Over on the Odeo blog, Ev talks about a potentially different type of podcasting, casual content creation:
But, personally, I'm much more of a casual content creator, especially in this realm. The other night, I sent a two-minute podcast to my girlfriend, who was out of town, and got a seven-second "podcast" back that I now keep on my iPod just because it makes me smile. I sent an "audio memo" to my team a while back for something that was much easier to say than type, and I think they actually listened.
A blogging analogue would be Instapundit or Boing Boing (published, broadcast) versus a private LiveJournal[1] (shared, narrowcast). It's like making a phone call without the expectation of synchronous communication...it's all voicemail. I thought about doing this the other day when I needed to respond to an email with a lengthy reply. In that particular instance, I ended up sending an email instead because it was the type of thing that might have been forwarded to someone else for comment and returned, etc. But I can see myself using audio like this in the future.
[1] Integrated podcasting tools within LiveJournal would be huge, methinks.
(can you tell I'm not a fan of buzz words?)
Is is "podcasting" if it's linked in RSS (it was)? Is it podcasting if it's on my iPod? Is it podcasting in the other case when it went to more than one person? Hard to say. Just like blogging, there will be debates as to what podcasting is as soon as the form starts morphing and meaning more than one thing.
Don't call it podcasting if you don't want to, but "podcasting" seems to be how spoken-word audio files transferred through the Internet is now understood.
http://www.livejournal.com/voicepost/
Here endeth the promo.
why not just downloading files?
why not just transferring files?
why not just transferring data?
why not just transferring bits?
i think ev's usage of podcasting may be better than just "downloading mp3s" because it communicates more about the flow that the audio took -- presumably something rss-enclosure-based -- and the tools used to manage that.
buzzwords may be imperfect, but sometimes they really do convey information.
Casual microcontent is just the thing we need. Podcasting is still at the big portals and clunky personal home pages stage right now. There are some fantastic shows, but it's all about time-shifting and niche content, not a media revolution like blogging. There's no lazy way yet to share, tag and aggregate the best bits. That probably won't happen until someone like Ev creates a way to make podcasts that's as easy and casual as blogger with features like flickr. I'm looking forward to it, please wake me when it's ready.

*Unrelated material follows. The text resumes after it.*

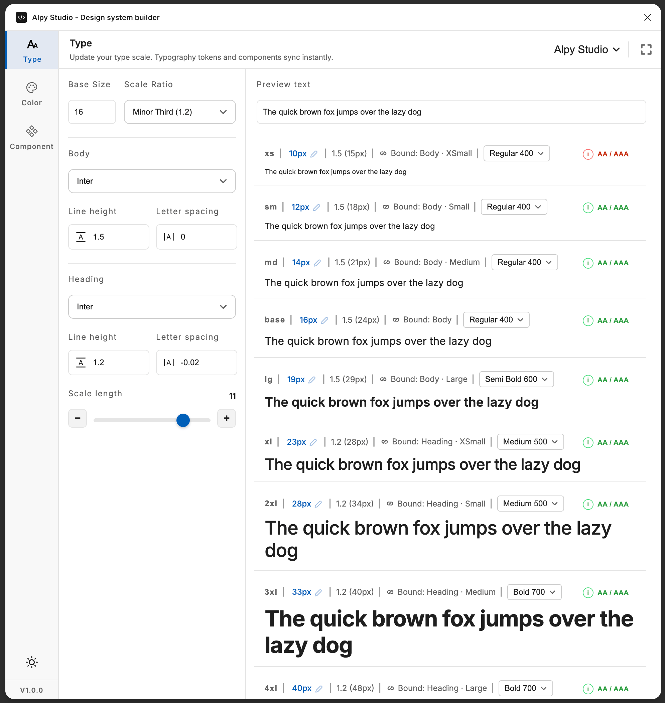This screenshot has width=665, height=703.
Task: Decrease scale length with minus button
Action: 77,418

Also, I can't wait to share the magic of voice mail with my loved ones.
There's nothing I hate more than getting a four minute long rambling voicemail from one of our resident bloviators (sp?).
I meant "casual"...thanks for catching that.
Why not just record everything by default and then choose where/whom you want to route it to?
Because I'm not generally in the habit of speaking aloud to people who are not in the room with me? Just like my daily writing output wouldn't be effective in capturing what I needed to respond to a particular email with. Also, self-link.
But on the other hand I do like consuming content while driving (I'm on the road three hrs./day) so there's that.
The content of this debate is a great example of why this is a teriible idea. Sorry.
Is this the end of Web 1.9 as we know it?
... Or in written form, so this would be different from most of the Web how exactly? Instead of the rampant typos, lower-case everything and other godawful use of the written word we have now, we'd substitute bloggers with voices made for print, lousy sound quality and an "um" every five seconds. The assault on the language would continue, but at the very least, more audio files = less apostrophe abuse. That'd be progress.
We have photoblogs and written blogs. Why not spoken ones too?
I deliver music only audio files via RSS from a Movable Type installation. There's a new one every day. It was one of the first feeds listed in iTunes. Because it's not spoken-word does that mean it's not a podcast?
Don't worry folks, in a year's time we can have this same discussion about videoblogs, just like we had it about RSS and weblogs 5 years ago. ;)
Much like sports, Kottke, you are part of the machine. Advance it. Let someone else write about it.
This thread is closed to new comments. Thanks to everyone who responded.